'Educational elitism' in the Philippines

September 17, 1997
Issue 

'Educational elitism' in the Philippines

By Lachlan Malloch

SYDNEY = Arnel Casanova spoke on the struggle against privatisation of education in the Philippines at Macquarie University on September 11.

Casanova is a left-wing member of the student council at the University of the Philippines. He is in Australia as part of a student exchange program between Macquarie University and UP.

Casanova outlined the history of formal education in the Philippines, explaining that the post-Marcos constitution of 1987 provided for public secondary education for the first time. But there is a big gap in quality between public and private educational institutions, and public education is not free.

Poor students have no choice but to work virtually full time while they are studying. The poor are almost completely marginalised from tertiary education due to its prohibitive cost.
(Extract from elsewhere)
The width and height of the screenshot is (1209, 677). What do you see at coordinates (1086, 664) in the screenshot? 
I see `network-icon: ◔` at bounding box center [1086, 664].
Some 80% of the education sector is privately owned.

The main focus for left activists on campus recently has been the campaign against the Fidel Ramos government's privatisation policies.

At UP, which is seen as a privatisation "prototype", the students have won at least a partial victory by forcing the university's governing council to delay a profit-generating private development which promised skyscrapers and shopping malls on campus.

Casanova laid the blame for the privatisation push at the feet of global institutions such as the World Bank and the IMF. When we talk about development, he said, "are we looking at corporate profitability or the lives of all the people of the nation? ... We have to live together, exist together, support each other — that's my concept of development".